The plight of 219 Chibok schoolgirls abducted two years ago is all too common in Nigeria's conflict-affected northeastern communities, and up to 7,000 women and girls might be living in abduction and sex slavery, senior UN officials warned Thursday.

"Humanitarian agencies are concerned that two years have passed, and still the fate of the Chibok girls and the many, many other abductees is unknown," said Samoura.

At the hands of their captors, they have suffered forced recruitment, forced marriage, sexual slavery and rape, and have been used to carry bombs. "Between 2,000 and 7,000 women and girls are living in abduction and sex slavery," said Jean Gough, the country representative of UNICEF.

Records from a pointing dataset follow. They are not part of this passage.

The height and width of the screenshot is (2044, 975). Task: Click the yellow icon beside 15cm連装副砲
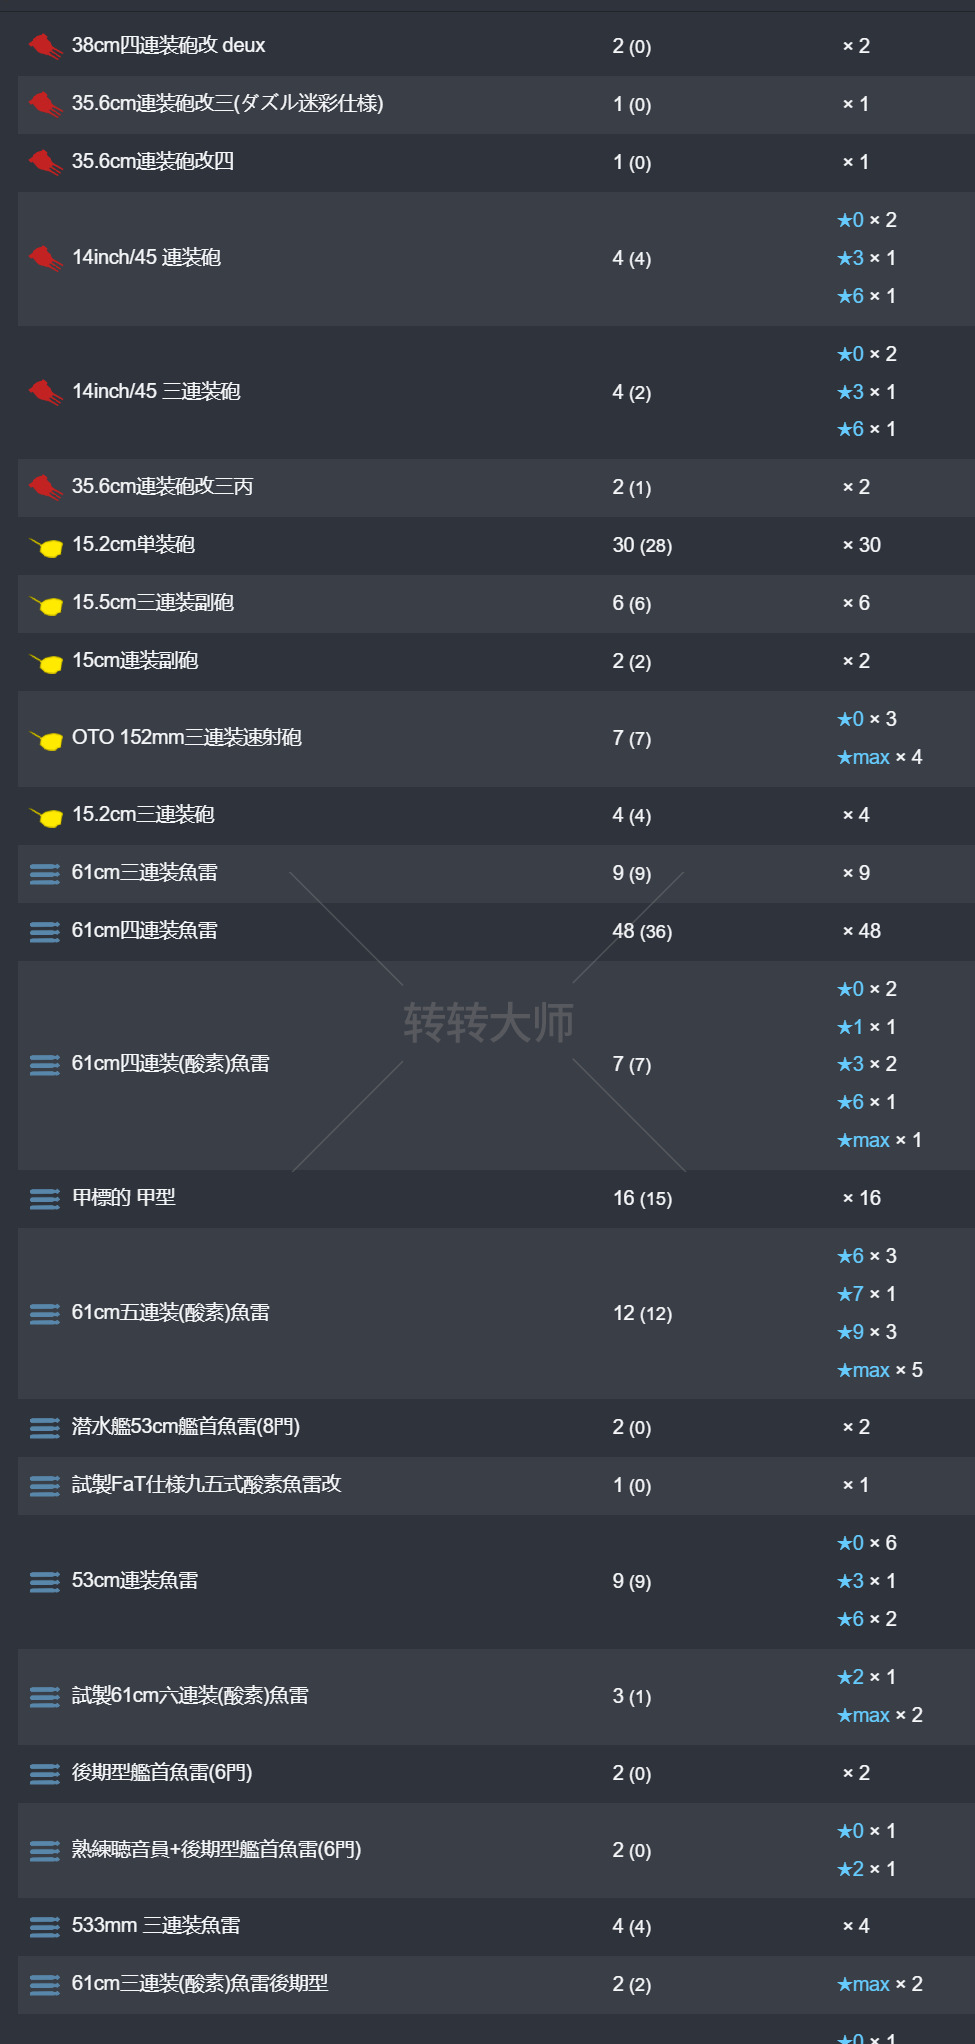point(46,662)
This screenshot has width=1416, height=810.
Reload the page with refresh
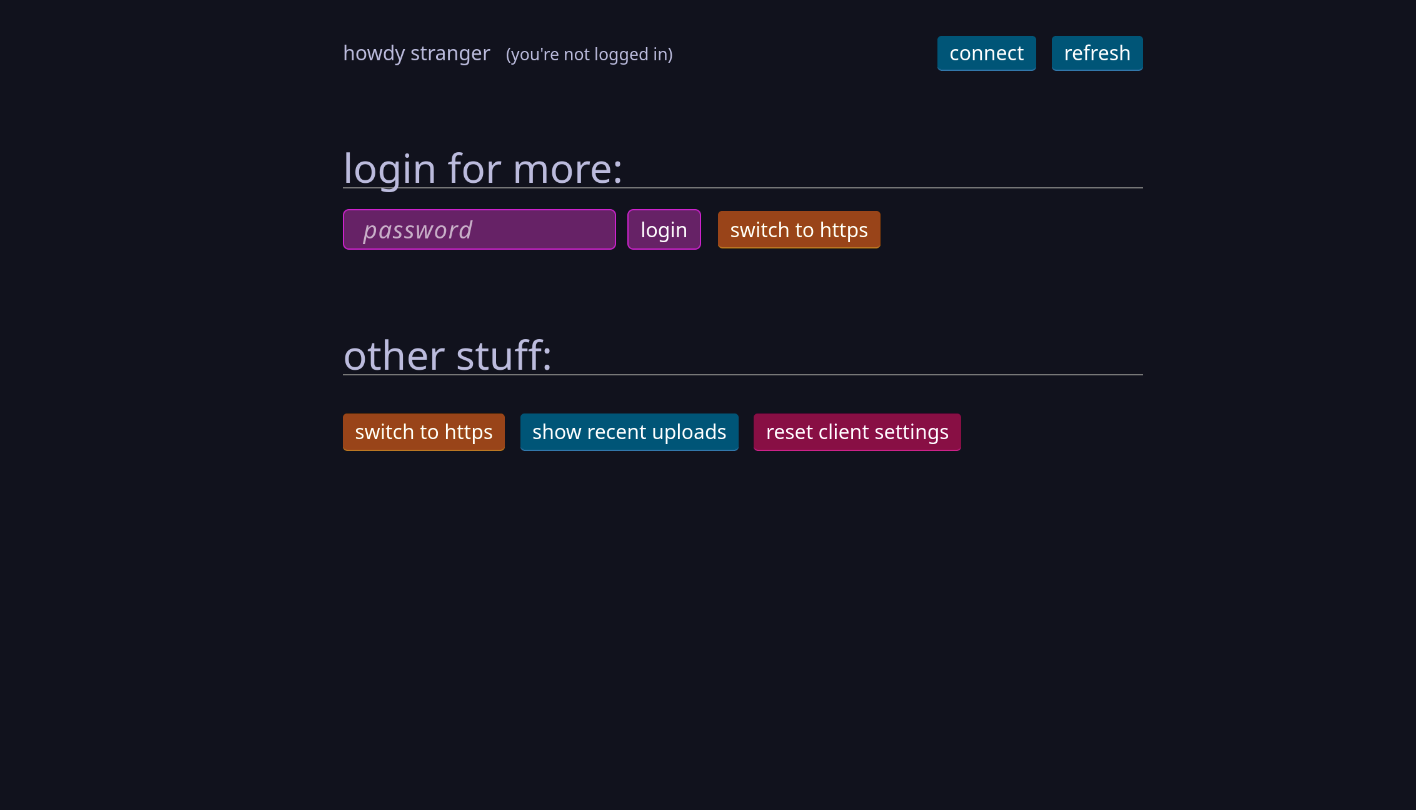click(x=1097, y=53)
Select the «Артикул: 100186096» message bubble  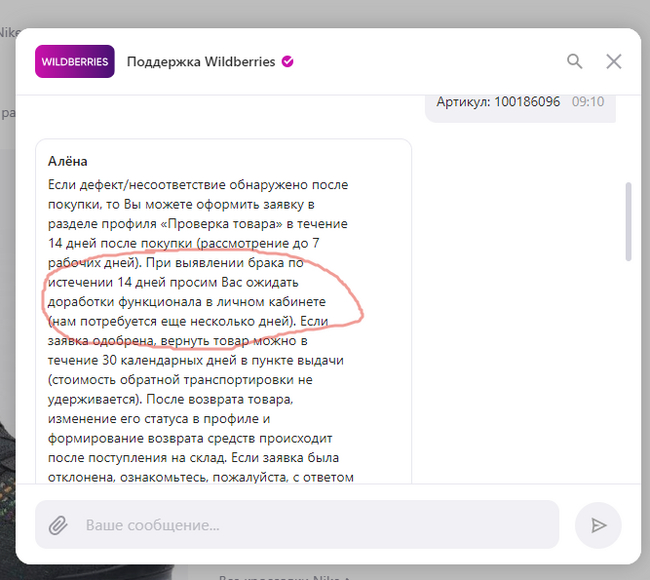[x=498, y=102]
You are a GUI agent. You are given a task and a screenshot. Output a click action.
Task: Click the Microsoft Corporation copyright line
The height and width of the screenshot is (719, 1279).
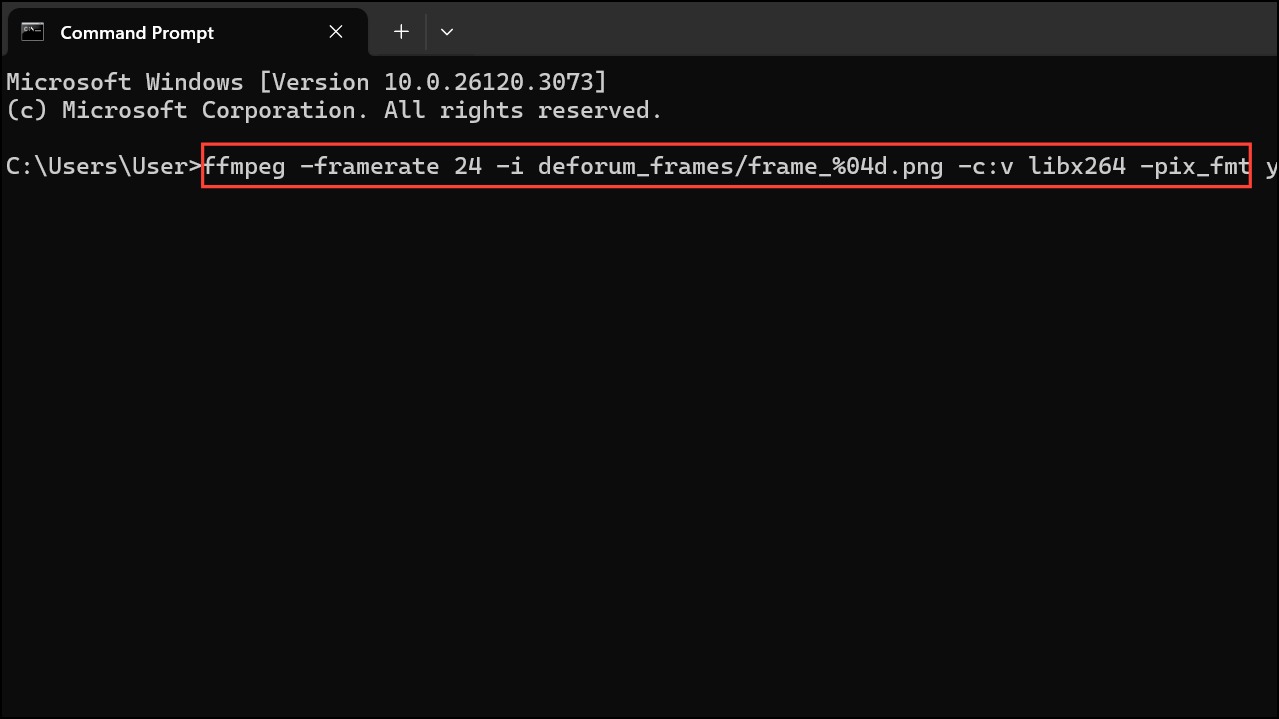pos(334,110)
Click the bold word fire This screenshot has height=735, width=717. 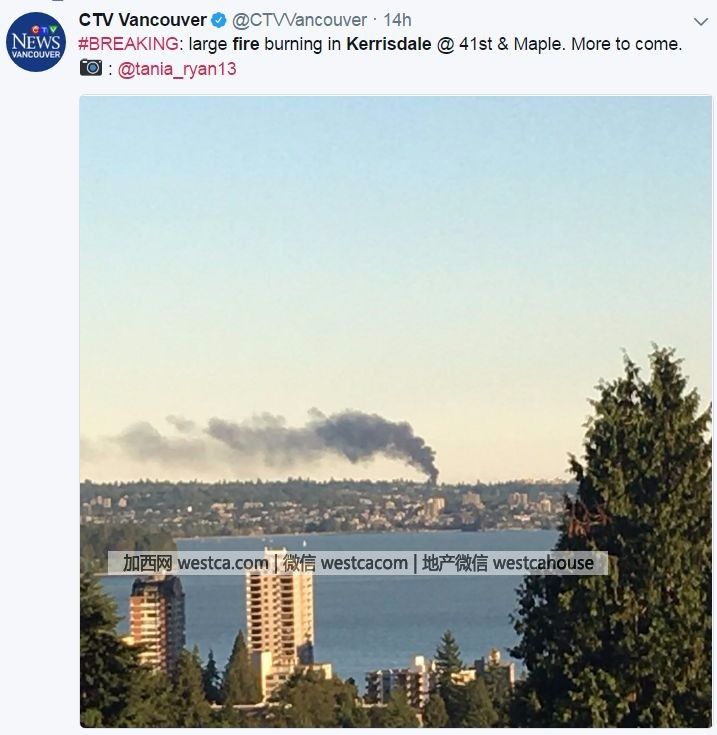pyautogui.click(x=246, y=44)
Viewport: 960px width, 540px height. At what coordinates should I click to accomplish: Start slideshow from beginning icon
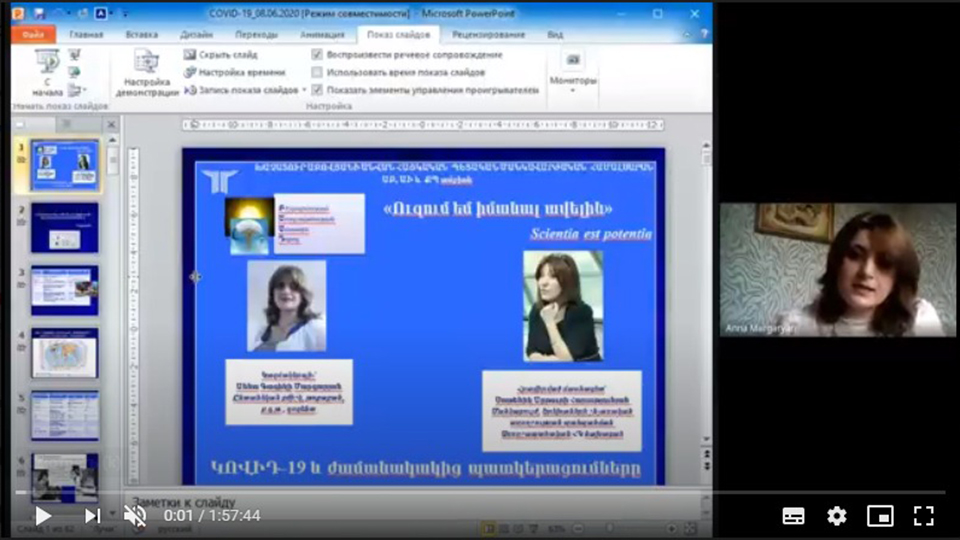[45, 64]
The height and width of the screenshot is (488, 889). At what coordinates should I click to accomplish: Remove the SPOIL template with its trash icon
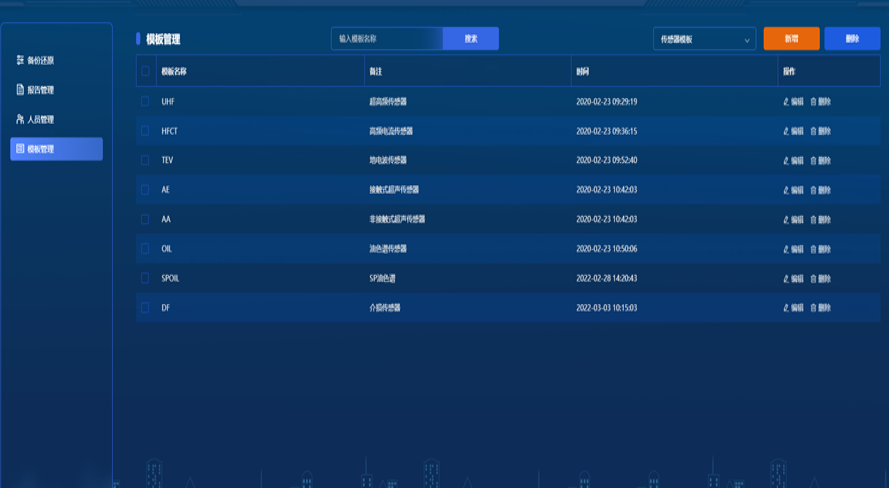(813, 279)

Women and girls who have escaped Boko Haram have reported undergoing a systematic training program to train them as bombers, according to UNICEF. And 85 percent of the suicide attacks by women globally in 2014 were executed in Nigeria.

In May 2015, it was reported that children had been used to perpetrate three-quarters of all suicide attacks in Nigeria since 2014. Many of the bombers had been brainwashed or coerced.

As the Nigerian military recaptures territory from Boko Haram, abducted women and girls are being recovered. Many of the girls who experienced horrific trauma of sexual violence during captivity are now facing rejection by their families and communities, because of their association with Boko Haram.

"You are a Boko Haram wife, don't come near us!" one girl reported being told. Effective rehabilitation for these women and girls is vital when they rebuild their lives.

Children have suffered disproportionately as a result of the conflict. The Chibok abduction was not an isolated incident.

A total of 300 children, who were abducted from a school in Damasak, Borno, in November 2014, remain missing.

A UNICEF report, released earlier this week, said that 1.3 million children have been displaced by the conflict across the Lake Chad Basin, almost a million of whom are in Nigeria. Similarly, Human Rights Watch have reported that 1 million children have lost access to education.

"The abducted Chibok girls have become a symbol for every girl that has gone missing at the hands of Boko Haram, and every girl who insists on practicing her right to education," said Munir Safieldin, deputy UN humanitarian coordinator for Nigeria.

More needs to be done by the Nigerian government and the international community to keep them safe from the horrors other women and girls have endured. Safe schools are a good start, but safe roads and safe homes are also needed.